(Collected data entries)
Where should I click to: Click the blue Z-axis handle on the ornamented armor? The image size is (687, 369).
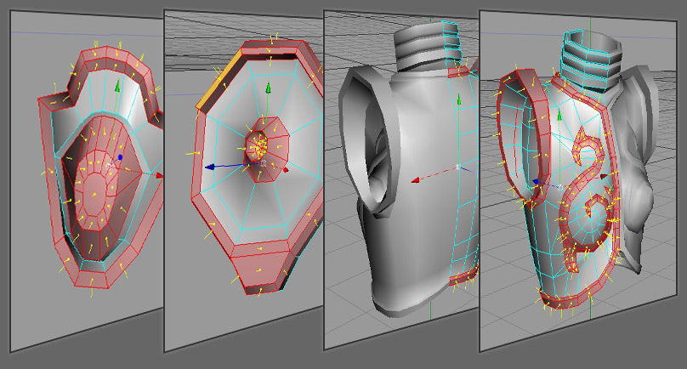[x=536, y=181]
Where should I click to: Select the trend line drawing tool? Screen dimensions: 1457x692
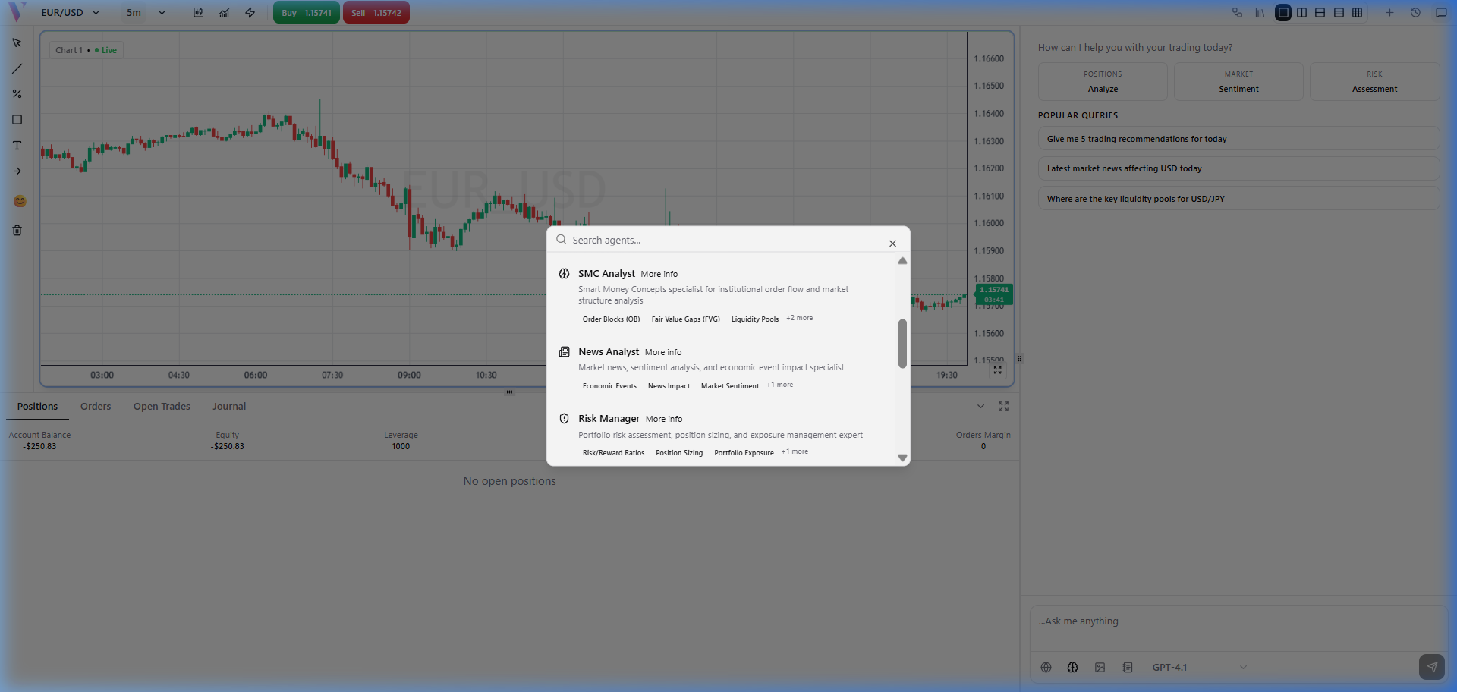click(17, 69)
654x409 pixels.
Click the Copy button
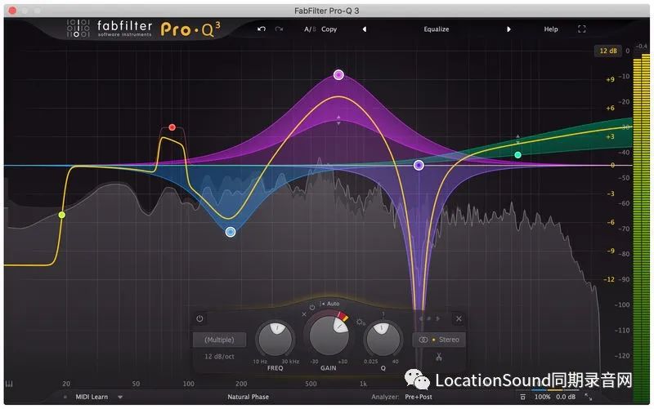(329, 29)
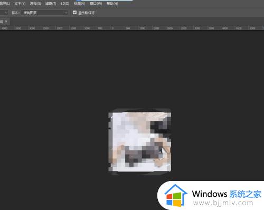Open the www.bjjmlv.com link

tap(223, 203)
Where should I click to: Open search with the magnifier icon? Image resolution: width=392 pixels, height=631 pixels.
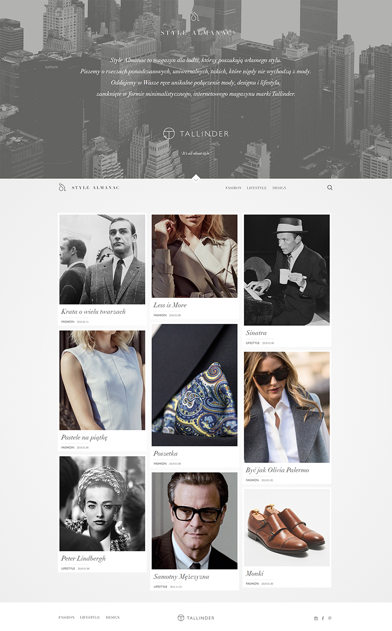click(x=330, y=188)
...
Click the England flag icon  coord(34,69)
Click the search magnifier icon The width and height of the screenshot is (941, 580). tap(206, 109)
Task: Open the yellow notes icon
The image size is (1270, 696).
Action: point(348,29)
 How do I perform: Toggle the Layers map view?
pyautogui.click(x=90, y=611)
---
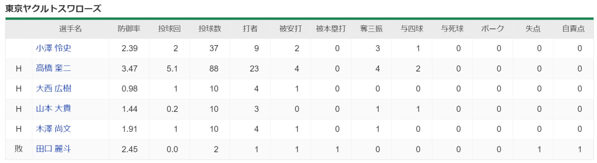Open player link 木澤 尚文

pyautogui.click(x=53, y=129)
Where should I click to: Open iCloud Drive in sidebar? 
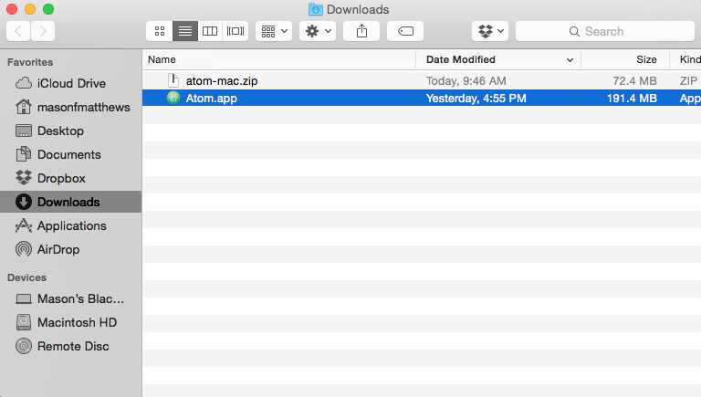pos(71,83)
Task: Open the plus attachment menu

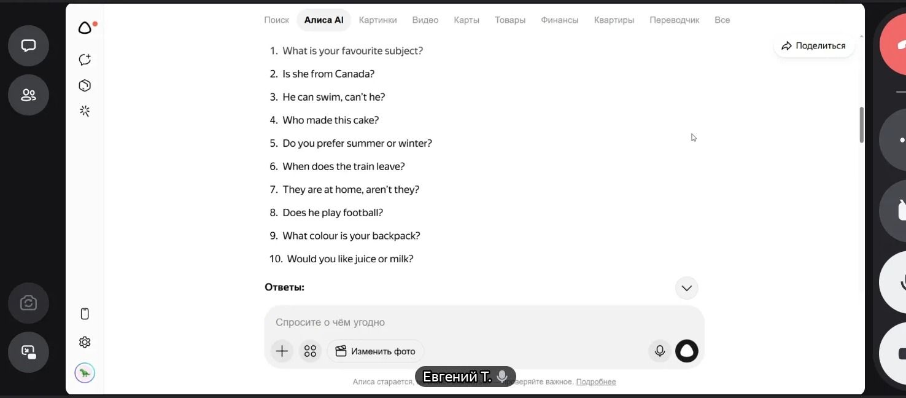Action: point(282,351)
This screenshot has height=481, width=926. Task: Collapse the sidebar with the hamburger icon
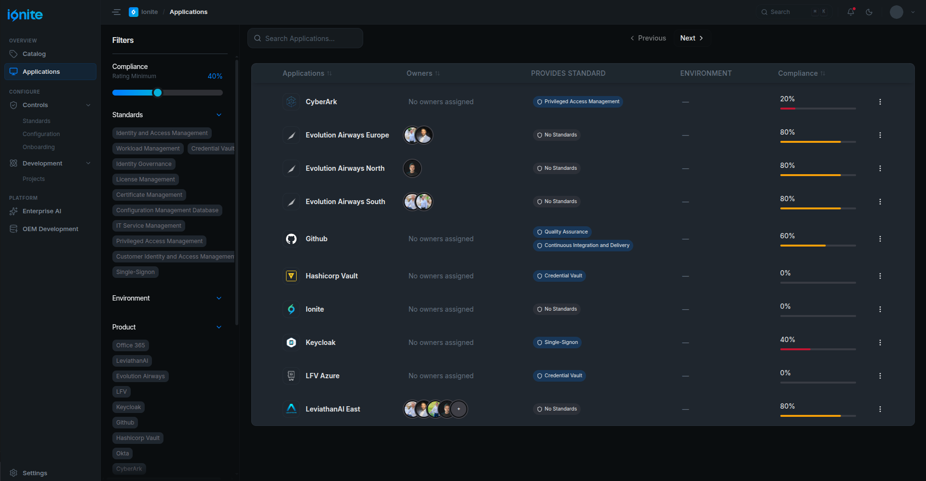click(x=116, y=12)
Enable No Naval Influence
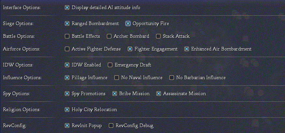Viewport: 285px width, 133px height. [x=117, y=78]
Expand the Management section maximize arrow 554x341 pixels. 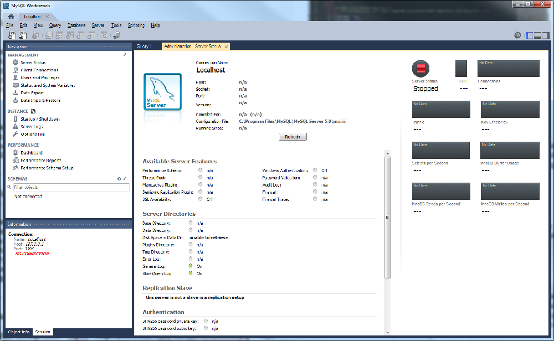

**Exercise**
The stretch above running from the line with "Where should I click to: Open iCloud" through the line with "Expand the Management" is all you should copy, exactly, leaving out the pictures.

**Answer to the problem**
Where should I click to: Open iCloud Drive in sidebar? 
pos(71,83)
Task: Open the plus attachment menu

Action: point(282,351)
This screenshot has height=481, width=926. Task: Collapse the sidebar with the hamburger icon
click(x=116, y=12)
Enable No Naval Influence
Viewport: 285px width, 133px height. [x=117, y=78]
Expand the Management section maximize arrow 554x341 pixels. 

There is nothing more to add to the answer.